Every record should be written out exactly, with the pictures left out.
■ ■ ■ ■ ■
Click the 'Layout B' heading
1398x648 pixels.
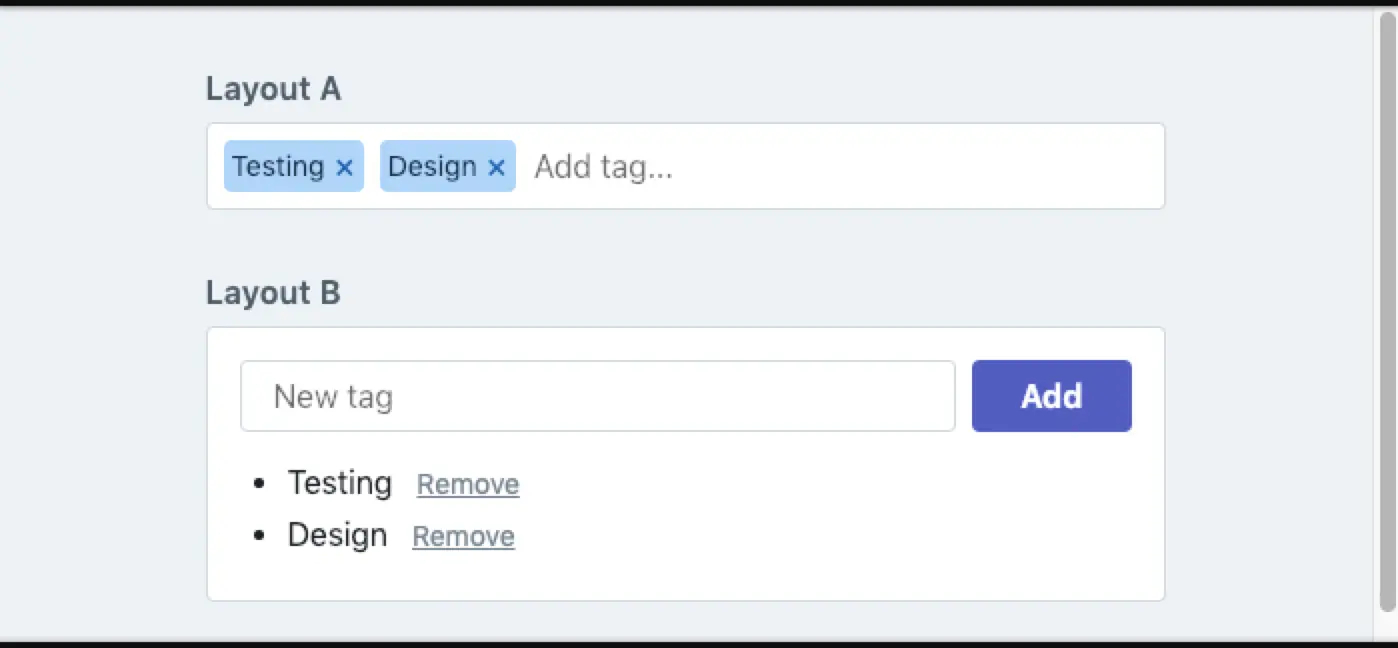tap(273, 293)
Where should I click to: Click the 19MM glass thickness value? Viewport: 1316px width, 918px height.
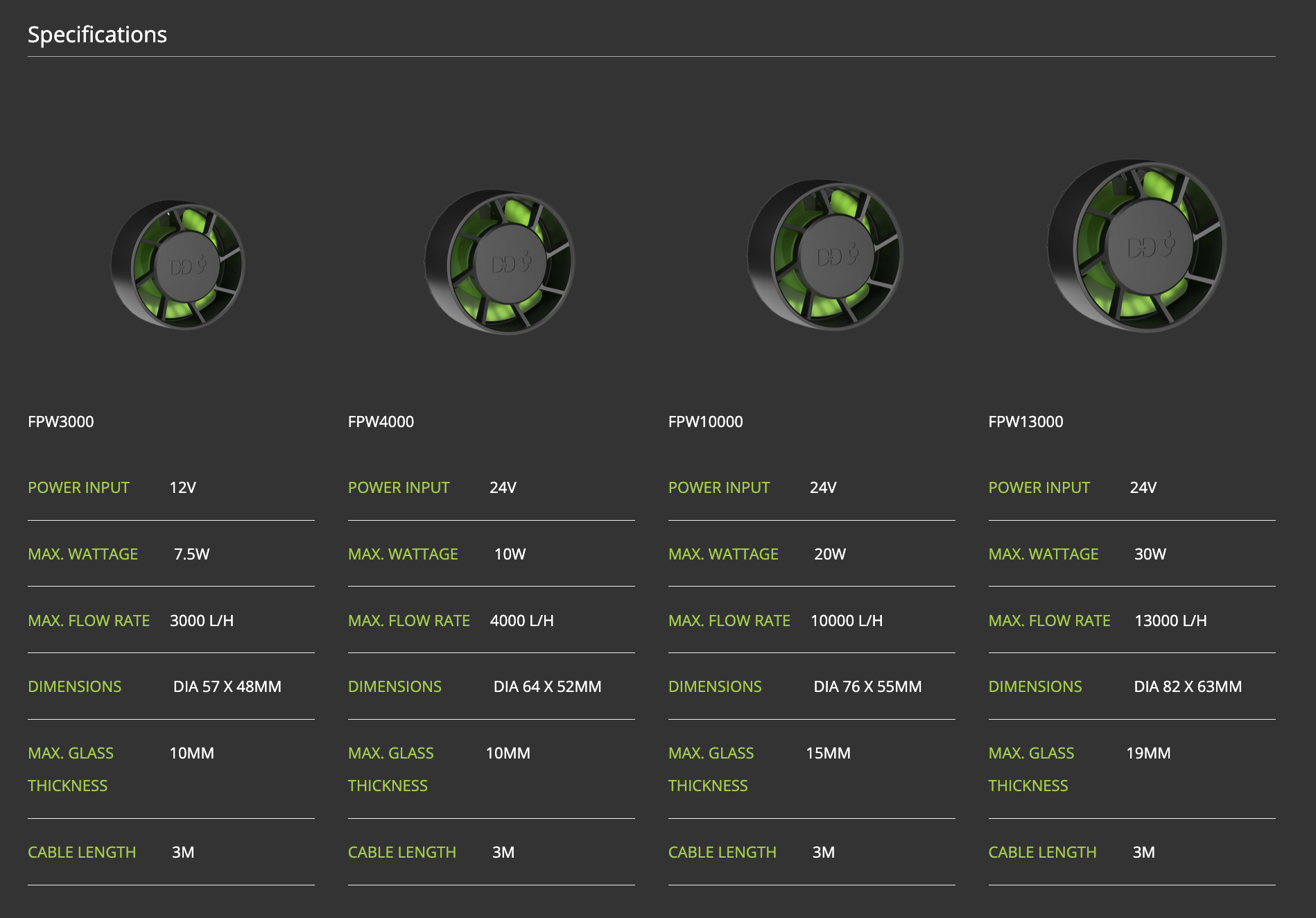click(1148, 753)
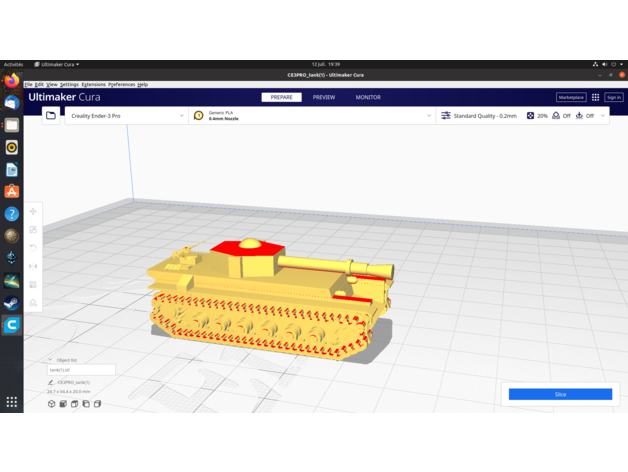Screen dimensions: 628x472
Task: Click the Open File folder icon
Action: point(51,116)
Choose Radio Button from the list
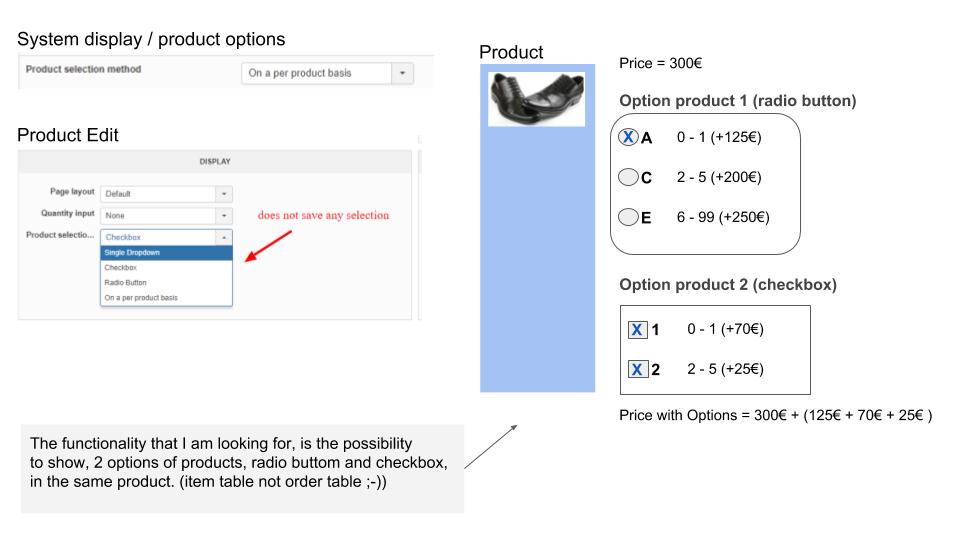The width and height of the screenshot is (960, 540). [x=167, y=283]
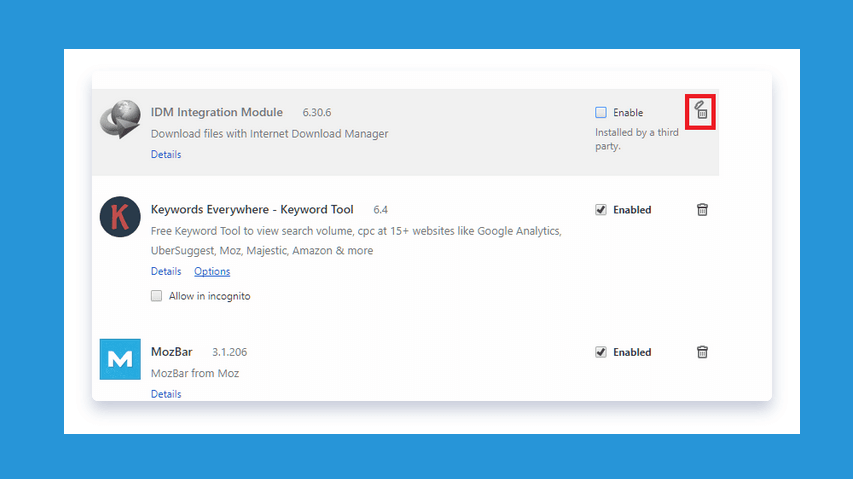Click the Keywords Everywhere - Keyword Tool title
This screenshot has width=853, height=479.
pos(252,209)
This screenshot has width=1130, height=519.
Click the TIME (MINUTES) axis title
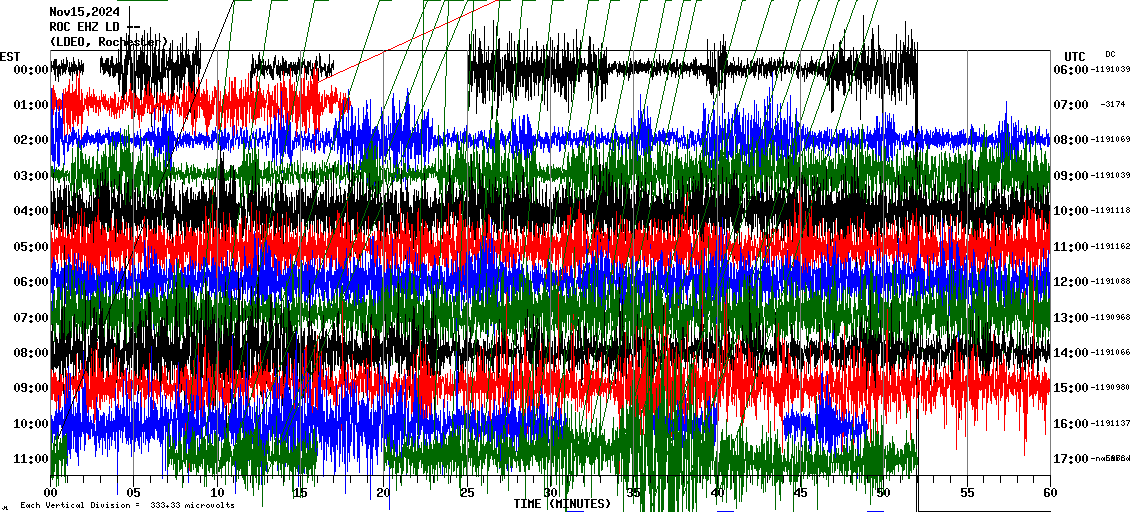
■ ■ ■ ■ ■
▶ [Task response]:
Click the 'Layout B' heading
1398x648 pixels.
tap(273, 293)
Where should I click to: Click the 19MM glass thickness value? Viewport: 1316px width, 918px height.
click(1148, 753)
Screen dimensions: 628x472
Task: Click the Open File folder icon
Action: point(51,116)
Choose Radio Button from the list
The width and height of the screenshot is (960, 540). [x=167, y=283]
Click the Keywords Everywhere - Keyword Tool title
This screenshot has width=853, height=479.
pos(252,209)
This screenshot has width=1130, height=519.
Click the TIME (MINUTES) axis title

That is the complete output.